Writers list their greatest reads

Frank Wilson in the Philadelphia Inquirer:

TolstoyLast year, the New York Times came up with a list of the best works of American fiction of the previous 25 years. This ignited much controversy. Which was to be expected, since a good deal of the fun of lists comes from disagreeing with them.

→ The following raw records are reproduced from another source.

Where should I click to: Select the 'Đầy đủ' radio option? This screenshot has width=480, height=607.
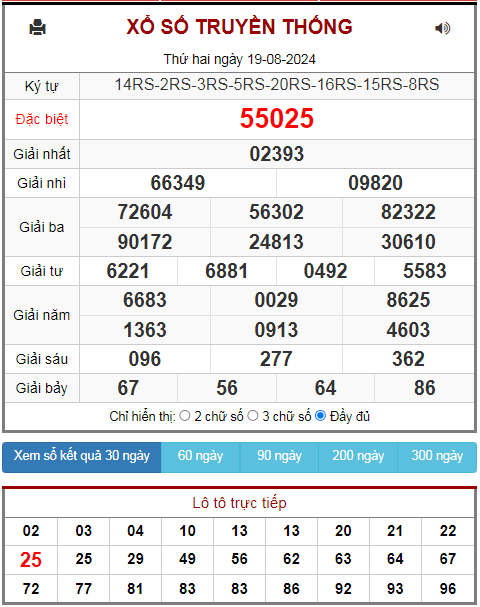[321, 416]
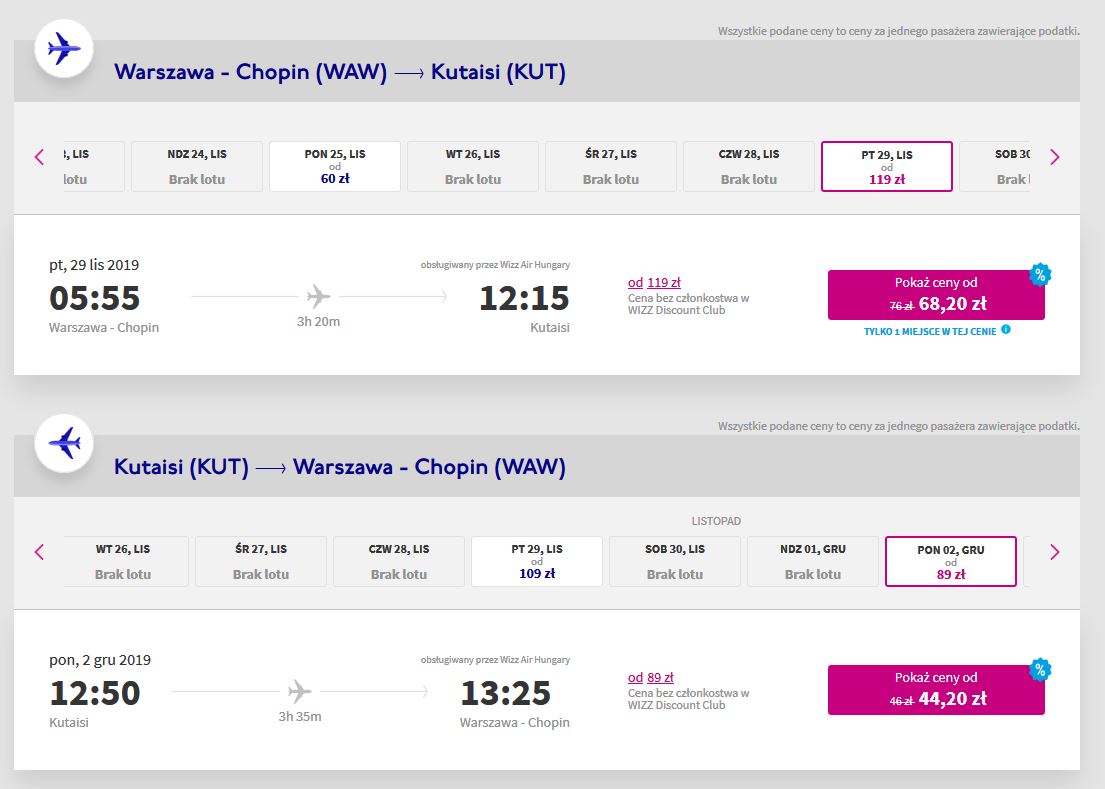Viewport: 1105px width, 789px height.
Task: Click the gray plane icon on the 3h 35m flight
Action: tap(300, 691)
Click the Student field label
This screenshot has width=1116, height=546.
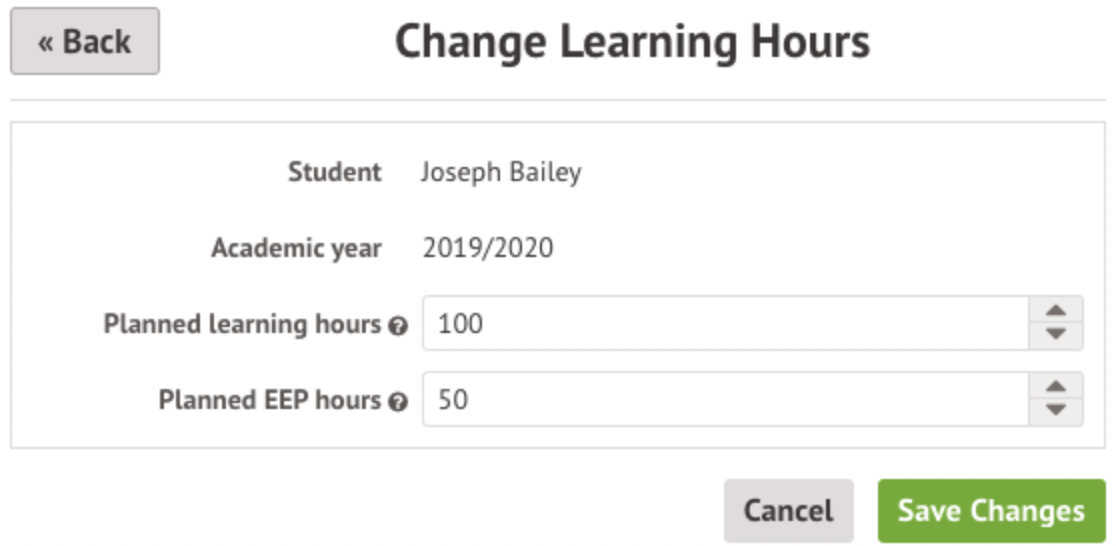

J. Peder Zane, book review editor of the Raleigh News & Observer, has outdone the Times considerably in The Top Ten: Writers Pick Their Favorite Books (Norton, $14.95): From the 10 favorites proffered by 125 noted writers, he has culled the all-time Top 10. The winners (in order, from top to bottom) are: Tolstoy’s Anna Karenina; Flaubert’s Madame Bovary; Tolstoy’s War and Peace; Vladimir Nabokov’s Lolita; Mark Twain’s The Adventures of Huckleberry Finn; Shakespeare’s Hamlet; F. Scott Fitzgerald’s The Great Gatsby; Proust’s In Search of Lost Time; the stories of Anton Chekhov; and George Eliot’s Middlemarch.

An unexceptionable list, right? Well, only until you start thinking about it. Critic Sven Birkerts, in his introductory essay, picks up on two oddities: first, only one of the works is by a woman (and she, Mary Ann Evans, used the male pen name of George Eliot); second, only one was written before the 19th century. No Homer, no Dante, no Chaucer.